02
+129%
76,568 $m
Apple
Few companies have captured our imagination, inspired such devotion, and revolutionized the way we live quite like Apple. While we may assume it’s the products that define Apple, it’s really a certain kind of thinking, a certain set of values, and an unmistakable human touch that pervades everything Apple does — which is why our connections to the brand transcend commerce.

The response to Steve Jobs’ death last year proved how deeply millions connect with Apple on an emotional level. In a world where consumers are oftentimes overwhelmed with information, the role a brand plays in people’s lives has become all the more important to ensuring a business’ overarching success. Nobody understood this better than Steve Jobs. He simplified the complex, democratized technology that was once out of reach, and built a brand so powerful that it forever changed the way consumers think of brands.

Jobs recognized that a brand is so much more than a logo. He instinctively knew that his customers needed to feel a certain way when they picked up an Apple product, when they entered an Apple store, or when they visited the Apple website. He knew that a strong brand should envelop the entire business strategy and positively influence the entire employee base. He also recognized that a brand is what connects a business with the hearts and minds of consumers. Simply put, Steve Jobs understood that a brand is uniquely capable of humanizing a business — and that is precisely why so many of us are Apple ambassadors today.

Steve Jobs also understood the importance of a smooth transfer of power, which is why Apple maintained its momentum throughout 2011. Both the iPhone 4S and iPad 2 launched and went on to crush even the most optimistic expectations. This year, earnings again reached record highs across developed and emerging markets and, not surprisingly, Apple enjoys this year’s biggest increase in brand value — an astounding 129%. Increasingly associated with the luxury sector, Apple now produces items that consumers feel they must own to fit in socially. A feat once pulled off by Nike, transforming the sneaker into a coveted object with a high price tag, Apple’s iPhone and iPad have achieved similar status. The Nike model — a golden age of dominance, before relaxing into a complex market sector — may signal the future of Apple, if it’s not careful. The market may move on if Apple’s products cease being a differentiator of class, taste, or cool, but that doesn’t appear to be happening any time soon.

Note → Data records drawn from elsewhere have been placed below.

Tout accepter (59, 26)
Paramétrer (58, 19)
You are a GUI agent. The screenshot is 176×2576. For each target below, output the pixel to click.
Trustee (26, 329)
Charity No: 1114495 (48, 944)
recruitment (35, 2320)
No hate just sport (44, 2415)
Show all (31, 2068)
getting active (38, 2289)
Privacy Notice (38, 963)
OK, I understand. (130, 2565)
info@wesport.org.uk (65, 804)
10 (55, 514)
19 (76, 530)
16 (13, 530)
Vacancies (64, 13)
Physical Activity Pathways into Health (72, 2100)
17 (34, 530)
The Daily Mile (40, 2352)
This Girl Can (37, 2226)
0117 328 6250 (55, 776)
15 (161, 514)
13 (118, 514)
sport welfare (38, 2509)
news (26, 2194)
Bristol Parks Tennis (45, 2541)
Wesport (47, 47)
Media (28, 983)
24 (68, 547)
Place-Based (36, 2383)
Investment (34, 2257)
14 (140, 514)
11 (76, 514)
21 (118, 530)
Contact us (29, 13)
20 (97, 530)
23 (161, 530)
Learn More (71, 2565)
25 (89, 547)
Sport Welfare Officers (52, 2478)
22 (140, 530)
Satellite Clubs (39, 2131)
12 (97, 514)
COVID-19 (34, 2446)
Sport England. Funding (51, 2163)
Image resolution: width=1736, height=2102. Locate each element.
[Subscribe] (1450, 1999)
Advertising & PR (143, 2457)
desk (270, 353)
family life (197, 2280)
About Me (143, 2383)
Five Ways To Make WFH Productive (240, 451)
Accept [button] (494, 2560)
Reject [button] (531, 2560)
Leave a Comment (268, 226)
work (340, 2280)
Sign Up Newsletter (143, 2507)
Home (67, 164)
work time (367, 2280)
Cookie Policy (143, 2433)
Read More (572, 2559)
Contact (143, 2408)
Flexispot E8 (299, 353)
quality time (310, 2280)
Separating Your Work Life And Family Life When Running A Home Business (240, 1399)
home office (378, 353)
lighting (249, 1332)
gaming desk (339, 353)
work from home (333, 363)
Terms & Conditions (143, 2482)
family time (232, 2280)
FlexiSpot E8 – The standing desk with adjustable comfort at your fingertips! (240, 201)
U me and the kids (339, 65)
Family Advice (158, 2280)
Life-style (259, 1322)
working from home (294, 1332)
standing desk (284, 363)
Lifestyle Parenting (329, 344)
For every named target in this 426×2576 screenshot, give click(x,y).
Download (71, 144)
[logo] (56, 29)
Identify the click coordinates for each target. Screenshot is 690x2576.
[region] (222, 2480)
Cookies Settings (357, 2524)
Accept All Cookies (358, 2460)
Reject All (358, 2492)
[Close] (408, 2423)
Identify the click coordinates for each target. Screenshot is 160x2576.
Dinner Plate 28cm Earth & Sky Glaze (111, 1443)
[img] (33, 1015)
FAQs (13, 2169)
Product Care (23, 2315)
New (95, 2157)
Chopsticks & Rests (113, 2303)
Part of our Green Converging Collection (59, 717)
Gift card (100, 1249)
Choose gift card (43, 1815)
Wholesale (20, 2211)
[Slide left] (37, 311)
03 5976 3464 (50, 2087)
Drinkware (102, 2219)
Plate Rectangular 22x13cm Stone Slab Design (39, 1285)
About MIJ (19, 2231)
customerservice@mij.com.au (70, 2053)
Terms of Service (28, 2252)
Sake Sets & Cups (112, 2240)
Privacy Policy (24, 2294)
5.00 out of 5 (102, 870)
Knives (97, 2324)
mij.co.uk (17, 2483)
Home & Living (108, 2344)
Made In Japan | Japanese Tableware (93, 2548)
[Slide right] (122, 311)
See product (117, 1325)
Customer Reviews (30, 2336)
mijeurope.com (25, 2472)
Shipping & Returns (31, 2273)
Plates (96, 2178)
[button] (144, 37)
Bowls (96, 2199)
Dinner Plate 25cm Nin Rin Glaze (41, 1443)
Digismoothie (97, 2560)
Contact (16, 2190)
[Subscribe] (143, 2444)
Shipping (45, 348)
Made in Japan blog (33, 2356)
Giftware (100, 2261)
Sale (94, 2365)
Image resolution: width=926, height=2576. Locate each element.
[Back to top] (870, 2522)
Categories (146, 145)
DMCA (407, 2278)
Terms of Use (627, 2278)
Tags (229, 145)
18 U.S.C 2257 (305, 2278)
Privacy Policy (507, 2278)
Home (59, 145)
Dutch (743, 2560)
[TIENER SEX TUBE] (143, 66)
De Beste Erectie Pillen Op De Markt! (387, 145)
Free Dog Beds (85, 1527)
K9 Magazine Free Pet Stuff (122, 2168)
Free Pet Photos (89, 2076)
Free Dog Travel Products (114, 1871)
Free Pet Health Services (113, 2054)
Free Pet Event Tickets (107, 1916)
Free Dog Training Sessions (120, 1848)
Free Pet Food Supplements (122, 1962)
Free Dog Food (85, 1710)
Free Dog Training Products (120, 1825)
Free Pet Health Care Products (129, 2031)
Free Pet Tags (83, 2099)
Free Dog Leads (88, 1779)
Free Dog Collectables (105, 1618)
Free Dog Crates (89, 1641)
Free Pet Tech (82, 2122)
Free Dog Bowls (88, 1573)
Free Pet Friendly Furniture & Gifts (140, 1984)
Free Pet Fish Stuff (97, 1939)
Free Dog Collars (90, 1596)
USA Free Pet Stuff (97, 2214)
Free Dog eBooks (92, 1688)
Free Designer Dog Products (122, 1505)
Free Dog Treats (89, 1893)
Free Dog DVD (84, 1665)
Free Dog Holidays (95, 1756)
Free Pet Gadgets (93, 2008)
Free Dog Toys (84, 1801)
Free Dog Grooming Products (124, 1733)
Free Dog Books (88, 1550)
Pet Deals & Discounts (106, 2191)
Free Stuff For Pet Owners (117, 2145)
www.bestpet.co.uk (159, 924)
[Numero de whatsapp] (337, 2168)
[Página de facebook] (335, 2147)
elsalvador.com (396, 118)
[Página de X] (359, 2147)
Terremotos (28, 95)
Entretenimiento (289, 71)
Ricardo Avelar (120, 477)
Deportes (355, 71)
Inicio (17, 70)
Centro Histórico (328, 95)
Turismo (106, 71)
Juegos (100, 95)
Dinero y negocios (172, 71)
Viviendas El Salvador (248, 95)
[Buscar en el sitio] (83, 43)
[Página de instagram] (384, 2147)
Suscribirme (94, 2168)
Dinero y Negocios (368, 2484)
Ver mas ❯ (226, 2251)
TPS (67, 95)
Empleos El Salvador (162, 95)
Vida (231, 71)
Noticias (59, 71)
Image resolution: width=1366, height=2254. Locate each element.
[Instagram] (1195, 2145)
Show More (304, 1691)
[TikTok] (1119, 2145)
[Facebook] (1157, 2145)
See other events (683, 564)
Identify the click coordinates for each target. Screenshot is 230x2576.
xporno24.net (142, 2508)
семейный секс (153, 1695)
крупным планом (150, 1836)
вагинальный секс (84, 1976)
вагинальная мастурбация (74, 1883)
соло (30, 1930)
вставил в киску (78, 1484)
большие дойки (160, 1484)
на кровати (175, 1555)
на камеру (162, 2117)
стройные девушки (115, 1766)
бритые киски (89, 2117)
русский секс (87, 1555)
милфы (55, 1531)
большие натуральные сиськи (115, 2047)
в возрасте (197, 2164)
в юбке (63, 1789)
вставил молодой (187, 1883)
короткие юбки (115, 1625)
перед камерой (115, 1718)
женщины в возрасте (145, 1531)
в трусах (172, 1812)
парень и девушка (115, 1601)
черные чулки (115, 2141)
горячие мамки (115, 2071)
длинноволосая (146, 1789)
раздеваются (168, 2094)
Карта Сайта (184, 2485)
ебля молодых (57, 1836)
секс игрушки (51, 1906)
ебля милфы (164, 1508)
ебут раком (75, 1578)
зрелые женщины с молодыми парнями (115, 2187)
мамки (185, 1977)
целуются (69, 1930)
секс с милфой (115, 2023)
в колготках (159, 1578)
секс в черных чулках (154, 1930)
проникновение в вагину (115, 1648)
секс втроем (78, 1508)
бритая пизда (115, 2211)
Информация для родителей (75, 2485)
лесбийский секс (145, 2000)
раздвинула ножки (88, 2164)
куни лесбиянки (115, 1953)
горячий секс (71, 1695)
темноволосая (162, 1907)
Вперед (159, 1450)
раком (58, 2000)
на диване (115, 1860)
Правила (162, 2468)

Despite the fact that he was terminally ill, Jobs reportedly worked for more than a year on the products he believed would safeguard the company’s future. Not only was he overseeing the development of the iCloud project and masterminding updated versions of the iPod, iPad, iPhone, and MacBooks, but Apple sources have divulged that he also ensured at least four years worth of products were in the pipeline. Additionally, the historic patent battle between Apple and Samsung has recently come to an end, with the verdict largely favoring Apple. A decision that’s likely to ripple across the entire smartphone industry, the verdict has strengthened Apple’s design identity and will presumably send copycat competitors back to the drawing board to avoid a design infringement lawsuit.

As Steve Jobs himself expressed when he regrettably stepped down as Apple’s CEO, “I believe Apple’s brightest and most innovative days are ahead of it.” And if the numbers, the legacy, the potency of the brand, and recent strokes of fate are any indication — it may indeed be a long time before the bloom wears off this Apple.